STATED PROBLEM 1:
Answer these questions using the post on M26 and X26 tasers below:
(a) In what year was the M26 taser introduced?
(b) In what year was the X26 taser introduced?
(c) Which model do recent safety suspicions focus on?

TEXT:
►

Friday, April 10, 2009

[URGENT] M26 as X26 experimental 'Control'

This post is ex26tremely important.

I'd like to ensure that all taser-safety researchers and investigators (and perhaps plaintiffs' expert witnesses) take full advantage of the M26 vs. X26 data, and the amazing opportunity that may be found buried deep in the various taser-deployment and taser-associated death databases.


The M26-associated death rate per actual deployment provides a perfect experimental 'control' for the X26-associated death rate per actual deployment.


The older M26 taser was introduced in 1999. The newer X26 taser was introduced in 2003. The two devices have waveforms that are significantly different. For various reason, recent suspicions about safety are settling on the X26.

The real-world applications of the two models must be very nearly identical. There are periods of many years when both models were in common use. Therefore, the M26 is the ideal experimental 'control' for questions about the real-world safety of the X26.

And separating all of the real-world results into two model categories (M26 vs. X26) will help to unmuddle the X26 results (presently diluted by the M26 data, another form of denominator washing not yet properly and fully accounted-for).

◄

STATED PROBLEM 2:
From the rows, copy out verbatim the lines beginning with the line that contains "You are a computer-use agent. Screen" and continuing through the line that contains "[x=1358, y=182]", with both of those lines included.

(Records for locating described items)

►

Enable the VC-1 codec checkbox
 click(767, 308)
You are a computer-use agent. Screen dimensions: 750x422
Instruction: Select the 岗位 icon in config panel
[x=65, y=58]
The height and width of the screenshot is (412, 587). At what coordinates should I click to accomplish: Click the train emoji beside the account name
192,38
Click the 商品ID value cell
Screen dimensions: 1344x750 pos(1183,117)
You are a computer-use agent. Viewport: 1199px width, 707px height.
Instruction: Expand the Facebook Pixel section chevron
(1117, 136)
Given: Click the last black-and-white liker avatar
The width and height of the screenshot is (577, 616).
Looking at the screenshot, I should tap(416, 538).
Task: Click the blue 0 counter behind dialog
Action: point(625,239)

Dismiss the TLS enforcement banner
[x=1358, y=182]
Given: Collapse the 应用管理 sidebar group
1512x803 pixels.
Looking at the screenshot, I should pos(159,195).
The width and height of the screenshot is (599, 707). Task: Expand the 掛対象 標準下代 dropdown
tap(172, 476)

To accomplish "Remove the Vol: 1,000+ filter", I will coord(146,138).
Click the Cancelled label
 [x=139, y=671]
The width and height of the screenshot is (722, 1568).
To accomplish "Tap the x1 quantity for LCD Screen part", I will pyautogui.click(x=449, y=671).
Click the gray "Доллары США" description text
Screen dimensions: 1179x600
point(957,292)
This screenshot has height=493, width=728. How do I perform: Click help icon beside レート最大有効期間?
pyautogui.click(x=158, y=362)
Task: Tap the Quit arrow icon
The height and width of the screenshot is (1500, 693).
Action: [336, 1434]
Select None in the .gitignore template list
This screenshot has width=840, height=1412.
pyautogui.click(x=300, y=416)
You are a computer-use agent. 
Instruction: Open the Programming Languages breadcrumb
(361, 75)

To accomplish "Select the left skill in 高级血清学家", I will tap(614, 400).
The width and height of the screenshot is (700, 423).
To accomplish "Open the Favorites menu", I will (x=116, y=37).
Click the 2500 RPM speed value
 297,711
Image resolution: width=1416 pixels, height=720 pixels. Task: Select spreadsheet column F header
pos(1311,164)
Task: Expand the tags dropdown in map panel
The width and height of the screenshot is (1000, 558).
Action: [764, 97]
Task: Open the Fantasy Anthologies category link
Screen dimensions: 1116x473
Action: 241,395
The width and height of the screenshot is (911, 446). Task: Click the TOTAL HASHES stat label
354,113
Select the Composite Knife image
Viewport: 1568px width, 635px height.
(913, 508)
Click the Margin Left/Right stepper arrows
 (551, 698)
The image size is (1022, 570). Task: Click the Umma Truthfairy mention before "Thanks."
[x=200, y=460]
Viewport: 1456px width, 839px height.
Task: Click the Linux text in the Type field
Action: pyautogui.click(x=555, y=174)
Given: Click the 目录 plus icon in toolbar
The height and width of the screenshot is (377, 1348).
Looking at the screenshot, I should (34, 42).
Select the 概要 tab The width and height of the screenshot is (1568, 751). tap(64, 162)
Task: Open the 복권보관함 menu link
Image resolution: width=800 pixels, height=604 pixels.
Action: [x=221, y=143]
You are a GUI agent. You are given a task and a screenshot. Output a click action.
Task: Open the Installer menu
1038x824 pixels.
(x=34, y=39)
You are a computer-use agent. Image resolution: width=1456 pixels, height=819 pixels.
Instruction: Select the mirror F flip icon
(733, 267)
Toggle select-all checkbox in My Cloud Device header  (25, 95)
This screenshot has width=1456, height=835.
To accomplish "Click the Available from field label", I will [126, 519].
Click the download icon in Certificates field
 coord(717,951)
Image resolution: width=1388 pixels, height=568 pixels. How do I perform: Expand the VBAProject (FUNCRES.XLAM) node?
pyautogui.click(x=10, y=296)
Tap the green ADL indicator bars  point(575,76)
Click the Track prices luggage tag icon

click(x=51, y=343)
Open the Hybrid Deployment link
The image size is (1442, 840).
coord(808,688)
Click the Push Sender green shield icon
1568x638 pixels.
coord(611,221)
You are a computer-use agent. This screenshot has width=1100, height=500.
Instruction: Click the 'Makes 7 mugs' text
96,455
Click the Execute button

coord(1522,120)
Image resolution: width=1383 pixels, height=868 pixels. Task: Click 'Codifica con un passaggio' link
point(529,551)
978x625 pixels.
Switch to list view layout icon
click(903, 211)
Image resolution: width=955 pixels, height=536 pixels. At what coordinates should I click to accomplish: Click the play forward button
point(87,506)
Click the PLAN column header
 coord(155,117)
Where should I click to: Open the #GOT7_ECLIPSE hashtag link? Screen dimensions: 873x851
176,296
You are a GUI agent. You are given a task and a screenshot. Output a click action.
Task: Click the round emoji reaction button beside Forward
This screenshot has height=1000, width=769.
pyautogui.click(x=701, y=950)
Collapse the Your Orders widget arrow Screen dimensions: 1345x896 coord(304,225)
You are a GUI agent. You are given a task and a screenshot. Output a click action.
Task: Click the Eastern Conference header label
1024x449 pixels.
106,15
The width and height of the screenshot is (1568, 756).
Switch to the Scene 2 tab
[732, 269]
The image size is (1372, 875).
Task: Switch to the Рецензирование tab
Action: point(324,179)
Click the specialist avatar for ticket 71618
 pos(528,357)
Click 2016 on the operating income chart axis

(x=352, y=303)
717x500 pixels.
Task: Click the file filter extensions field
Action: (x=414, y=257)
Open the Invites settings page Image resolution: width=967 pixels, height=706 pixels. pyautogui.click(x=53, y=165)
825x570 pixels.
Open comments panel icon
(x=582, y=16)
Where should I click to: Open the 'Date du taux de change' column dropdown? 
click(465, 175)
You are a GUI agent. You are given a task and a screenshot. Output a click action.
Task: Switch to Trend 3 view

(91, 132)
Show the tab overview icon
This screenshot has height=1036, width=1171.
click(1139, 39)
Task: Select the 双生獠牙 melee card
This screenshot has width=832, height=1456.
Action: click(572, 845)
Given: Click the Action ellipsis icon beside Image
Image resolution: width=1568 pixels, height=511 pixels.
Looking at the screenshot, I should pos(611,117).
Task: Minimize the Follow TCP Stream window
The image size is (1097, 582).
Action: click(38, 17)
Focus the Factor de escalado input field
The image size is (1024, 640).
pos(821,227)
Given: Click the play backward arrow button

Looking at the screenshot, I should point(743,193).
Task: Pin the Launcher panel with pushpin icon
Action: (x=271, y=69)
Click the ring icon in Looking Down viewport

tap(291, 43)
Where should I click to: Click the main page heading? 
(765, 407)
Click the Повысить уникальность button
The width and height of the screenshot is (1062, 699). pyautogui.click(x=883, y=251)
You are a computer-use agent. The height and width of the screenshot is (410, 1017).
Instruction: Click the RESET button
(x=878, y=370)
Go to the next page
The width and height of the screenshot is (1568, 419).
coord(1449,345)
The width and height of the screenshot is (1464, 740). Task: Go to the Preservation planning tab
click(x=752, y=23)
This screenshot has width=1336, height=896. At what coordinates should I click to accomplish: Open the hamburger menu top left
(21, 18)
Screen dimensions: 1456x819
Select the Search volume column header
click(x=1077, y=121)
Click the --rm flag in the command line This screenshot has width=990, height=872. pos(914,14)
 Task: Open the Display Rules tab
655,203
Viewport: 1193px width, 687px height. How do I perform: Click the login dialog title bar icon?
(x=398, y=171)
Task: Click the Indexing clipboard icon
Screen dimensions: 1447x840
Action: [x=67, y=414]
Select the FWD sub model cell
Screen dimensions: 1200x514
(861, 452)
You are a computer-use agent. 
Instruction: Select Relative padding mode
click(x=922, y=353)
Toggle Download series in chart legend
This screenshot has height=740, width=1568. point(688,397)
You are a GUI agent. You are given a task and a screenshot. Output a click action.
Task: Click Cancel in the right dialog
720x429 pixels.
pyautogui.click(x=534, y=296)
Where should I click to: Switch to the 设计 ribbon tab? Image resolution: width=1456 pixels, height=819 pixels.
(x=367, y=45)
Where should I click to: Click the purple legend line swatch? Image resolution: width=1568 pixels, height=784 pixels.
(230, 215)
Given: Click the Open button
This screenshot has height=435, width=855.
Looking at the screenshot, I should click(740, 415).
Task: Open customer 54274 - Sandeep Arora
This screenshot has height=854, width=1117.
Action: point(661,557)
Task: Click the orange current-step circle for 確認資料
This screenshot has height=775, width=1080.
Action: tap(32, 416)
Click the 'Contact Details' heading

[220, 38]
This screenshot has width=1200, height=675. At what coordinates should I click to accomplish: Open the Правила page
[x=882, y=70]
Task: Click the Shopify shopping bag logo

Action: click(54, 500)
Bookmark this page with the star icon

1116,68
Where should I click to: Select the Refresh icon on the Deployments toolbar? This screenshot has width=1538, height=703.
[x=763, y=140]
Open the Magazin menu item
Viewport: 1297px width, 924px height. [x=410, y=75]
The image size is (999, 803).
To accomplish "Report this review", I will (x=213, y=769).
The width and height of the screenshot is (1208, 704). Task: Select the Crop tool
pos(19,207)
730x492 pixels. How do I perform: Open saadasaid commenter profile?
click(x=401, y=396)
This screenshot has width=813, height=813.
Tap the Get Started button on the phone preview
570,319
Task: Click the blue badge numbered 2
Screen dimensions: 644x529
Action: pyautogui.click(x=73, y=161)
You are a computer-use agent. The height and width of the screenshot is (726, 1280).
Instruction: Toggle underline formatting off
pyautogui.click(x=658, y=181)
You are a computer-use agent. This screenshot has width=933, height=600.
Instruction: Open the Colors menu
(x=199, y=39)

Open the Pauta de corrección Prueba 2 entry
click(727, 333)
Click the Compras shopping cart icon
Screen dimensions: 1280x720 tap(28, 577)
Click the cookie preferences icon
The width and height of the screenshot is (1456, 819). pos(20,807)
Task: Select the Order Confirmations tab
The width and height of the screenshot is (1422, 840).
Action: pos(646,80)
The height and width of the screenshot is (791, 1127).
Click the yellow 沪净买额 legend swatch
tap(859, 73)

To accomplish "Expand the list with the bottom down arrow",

◄

SOLUTION 1:
(a) 1999
(b) 2003
(c) The X26

SOLUTION 2:
You are a computer-use agent. Screen dimensions: 750x422
Instruction: Select the 岗位 icon in config panel
[x=65, y=58]
The height and width of the screenshot is (412, 587). At what coordinates should I click to accomplish: Click the train emoji beside the account name
192,38
Click the 商品ID value cell
Screen dimensions: 1344x750 pos(1183,117)
You are a computer-use agent. Viewport: 1199px width, 707px height.
Instruction: Expand the Facebook Pixel section chevron
(1117, 136)
Given: Click the last black-and-white liker avatar
The width and height of the screenshot is (577, 616).
Looking at the screenshot, I should tap(416, 538).
Task: Click the blue 0 counter behind dialog
Action: point(625,239)

Dismiss the TLS enforcement banner
[x=1358, y=182]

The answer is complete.